US-based OssoVR, the leading virtual reality-based surgical training company, has launched the world’s first VR-based multimodal assessment experiences. In addition to adding this capability within its platform, Osso’s platform has also launched in multiple new languages in addition to English, including Japanese, Spanish, German and French to broaden access in more than 30 countries where it is currently utilised. OssoVR is the first surgical training platform to take a multi-modal approach to assessment in a milestone-based training model. This approach, for the first time, allows users to assess their knowledge of specific workflows, including what to do when things go wrong (as they unfortunately sometimes do during surgery).

Singapore-based Kyalio and the Endoscopic and Laparoscopic Surgeons of Asia (ELSA), developed the day-to-day endo-laparoscopic VR surgical library. A first in Asia, the multi-platform VR surgical library, which utilises real-scene VR, addresses the importance of continuous surgical training and enables cross-border surgical education to be sustained even in the face of COVID-19. The library also supports long-distance surgical training for young surgeons in developing countries and remote areas.

Making inroads in Asia

While the USA leads the way in terms of integrating VR in the healthcare system, Asia isn’t far behind either. There has been a flurry of activities in the recent past in this space. Perhaps the most notable one is South Korea’s electronics giant Samsung which, in 2017, has developed a new application of its VR headset, the Gear VR, to enable doctors to better diagnose mental disorders. The firm developed it in partnership with FNI, Seoul’s Gangnam Severance Hospital and content maker.

In 2018, Travelers Companies, Samsung Electronics America, Cedars-Sinai, Bayer and AppliedVR announced that they would commence a new study to explore the effectiveness of a digital pain-reduction kit that uses therapeutic VR and wearable technology as a non-pharmacological supplement to managing pain associated with acute orthopaedic injuries of the lower back and extremities. In 2016, Taiwanese smartphone manufacturer HTC entered the field with the HTC Vive, a VR device. Since then, the device has been used for surgery simulation and medical training around the world.
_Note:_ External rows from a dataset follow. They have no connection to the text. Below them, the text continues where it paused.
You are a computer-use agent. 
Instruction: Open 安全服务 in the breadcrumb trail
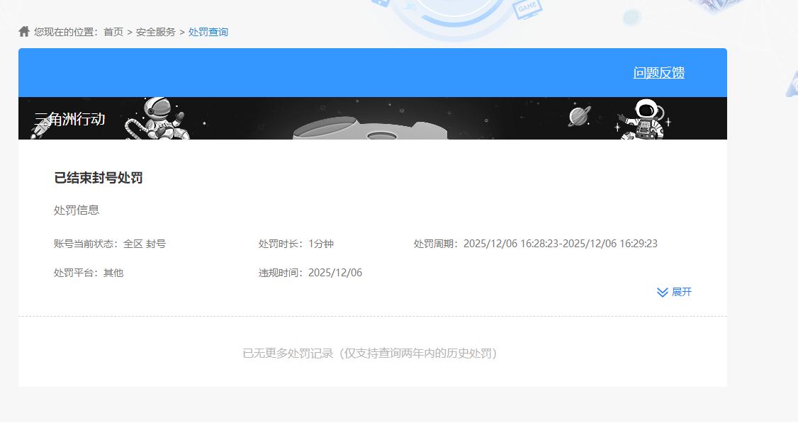pos(155,32)
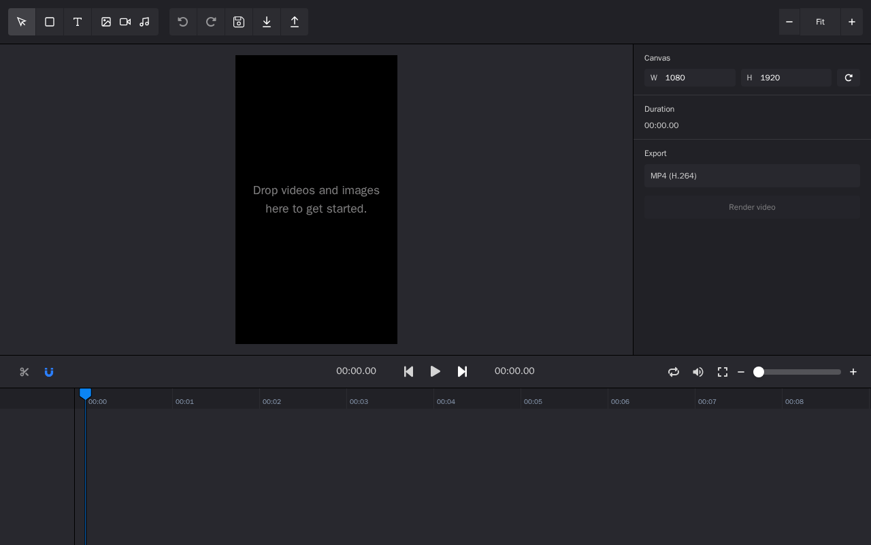Select the rectangle shape tool
Image resolution: width=871 pixels, height=545 pixels.
(x=50, y=22)
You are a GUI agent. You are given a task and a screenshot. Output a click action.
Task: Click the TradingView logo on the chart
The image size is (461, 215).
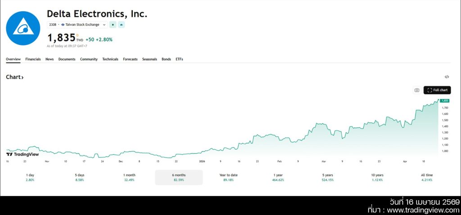pyautogui.click(x=23, y=154)
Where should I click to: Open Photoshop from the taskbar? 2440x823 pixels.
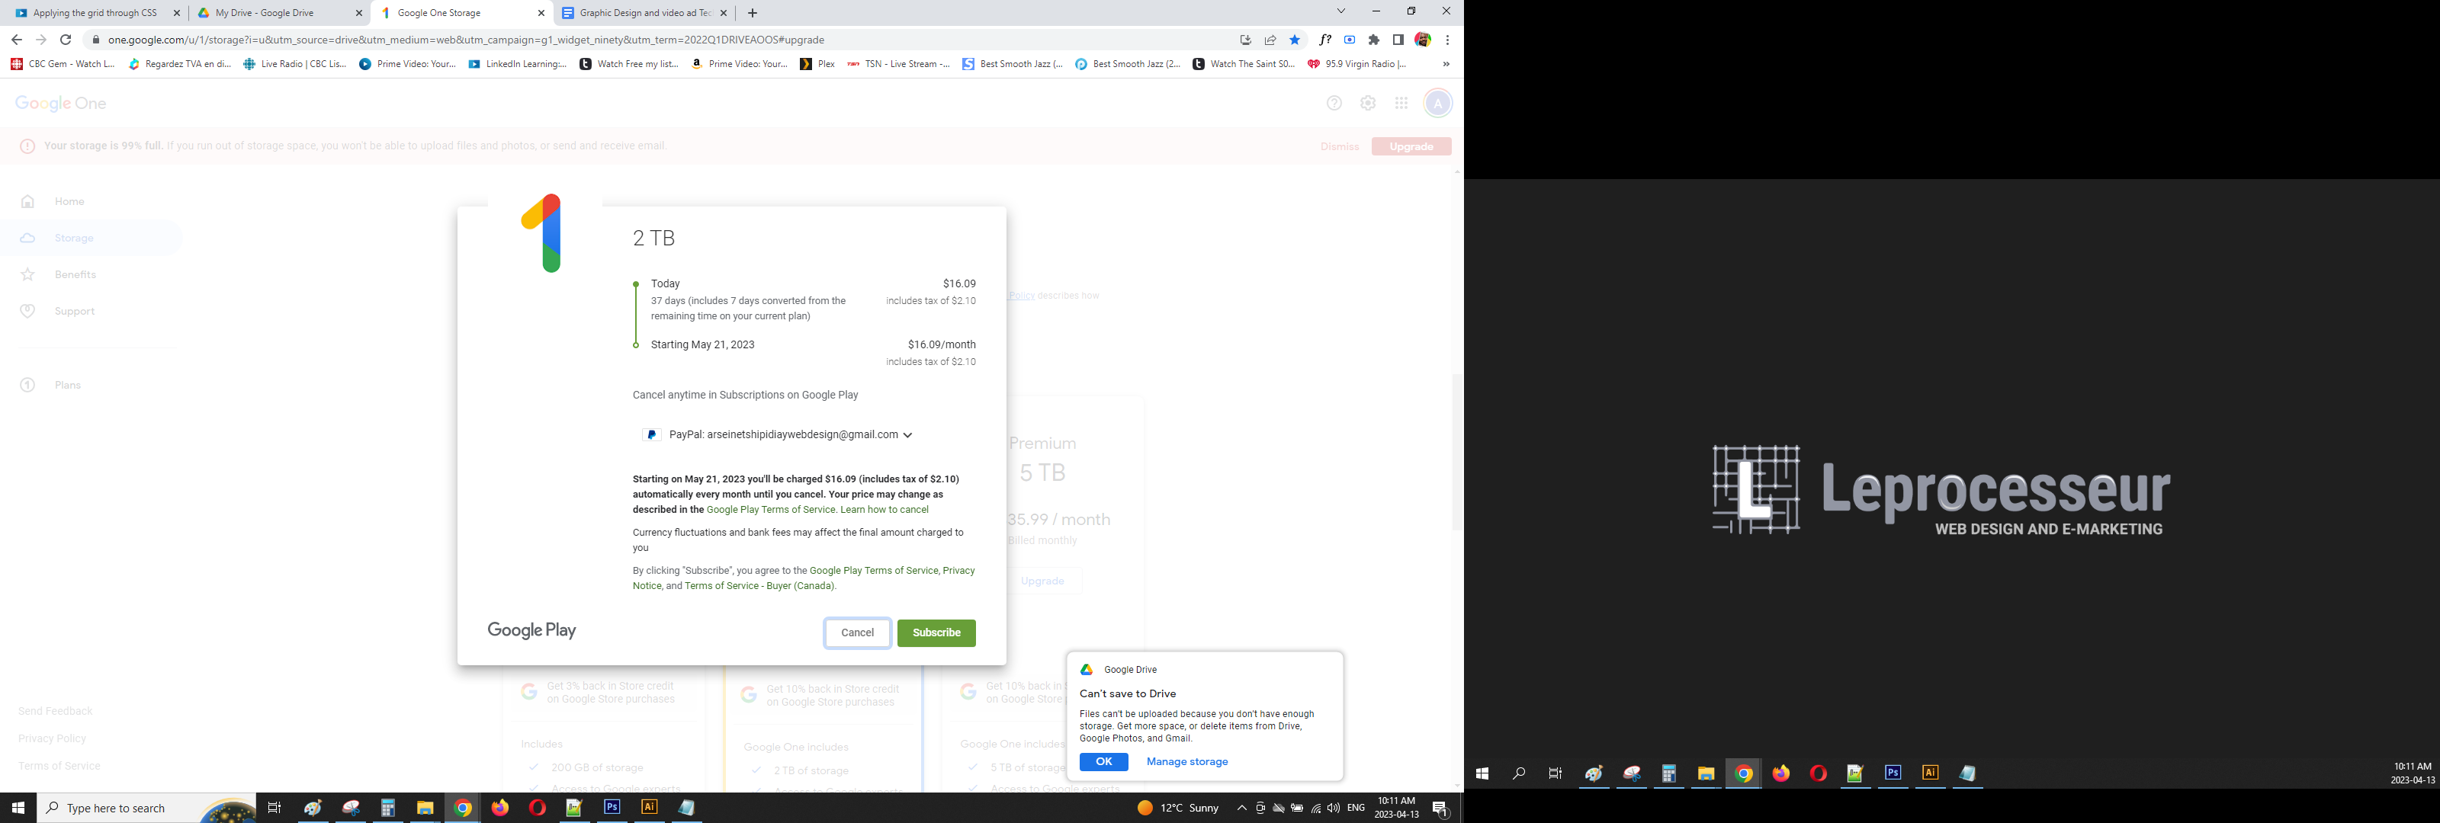click(x=612, y=808)
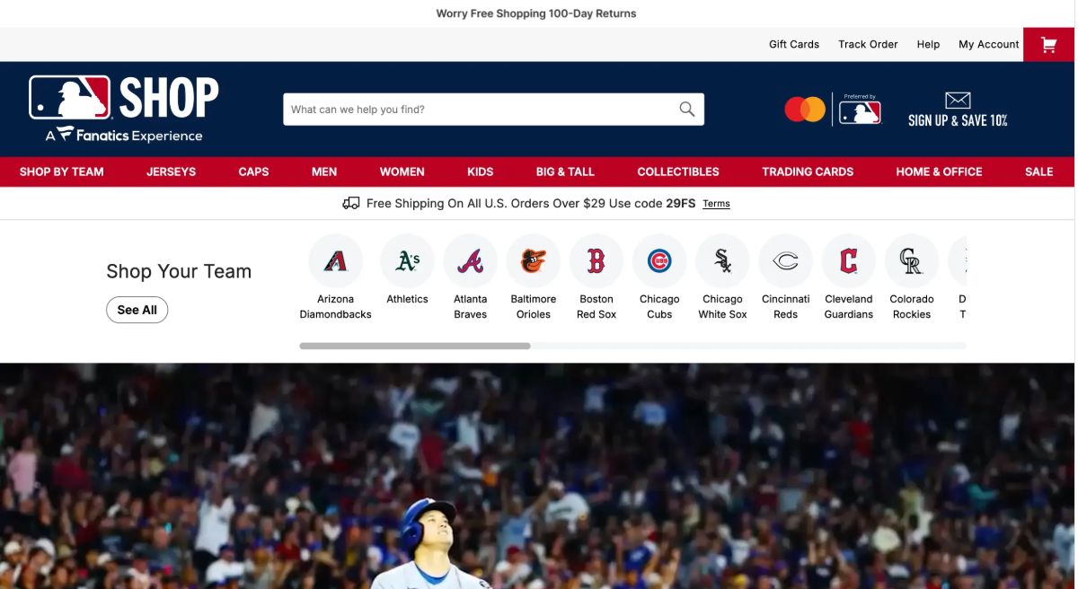Choose the Athletics team logo
This screenshot has width=1078, height=589.
(x=408, y=261)
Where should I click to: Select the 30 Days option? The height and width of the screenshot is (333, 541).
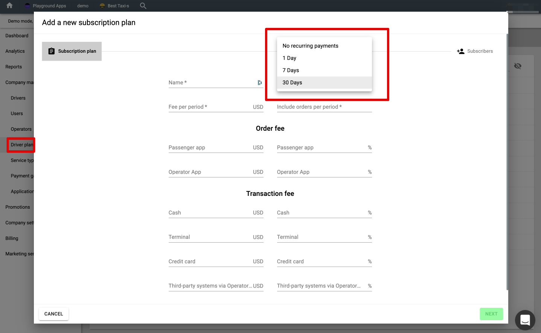point(324,82)

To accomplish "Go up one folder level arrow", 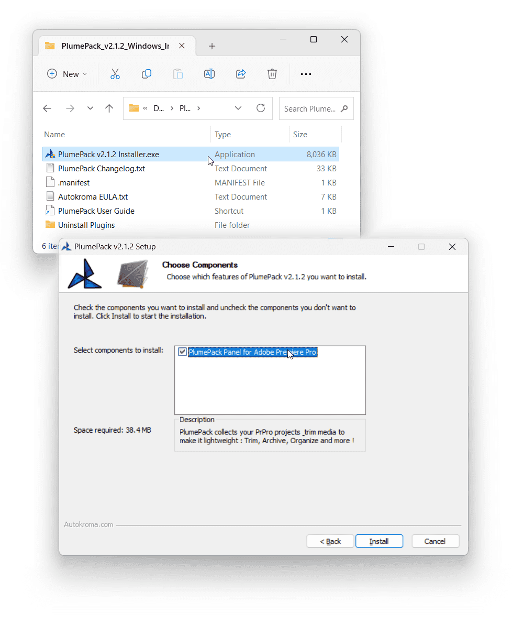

In 2018, HTC’s healthcare division, DeepQ, announced the completion of the world’s largest VR anatomy lab in collaboration with Taipei Medical University. In 2019, HTC Vive partnered with SimforHealth, a French VR surgical simulation firm to train medical personnel around the world. Japanese startup HoloEyes is making VR surgery a reality in the country. Its software converts two dimensional CT (computed tomography) and MRI (magnetic resonance imaging) scans into 3D images for use in VR platforms and has already been in use at several Japanese hospitals for procedures like orthopaedic and liver surgeries.

Risk assessment

Healthcare traditionally has been slow to adopt digital technologies and with good reasons. While VR provides exceptional opportunities to transform the healthcare sector, it’s not without challenges.

While cost and data privacy remain the topmost concern, there are other challenges too. Simulation sickness, perceptuomotor, headaches and eye strain are some of the side effects of VR therapy.

Since the widespread adoption of such technology is still in its nascent stage, there are no regulations in place. For it to successfully integrate in the healthcare system and to avoid its misuse, robust regulatory policies are a must.

The Healthcare industry is at a tipping point. The COVID-19 pandemic and emerging technologies such as VR will help shape the future of the healthcare industry.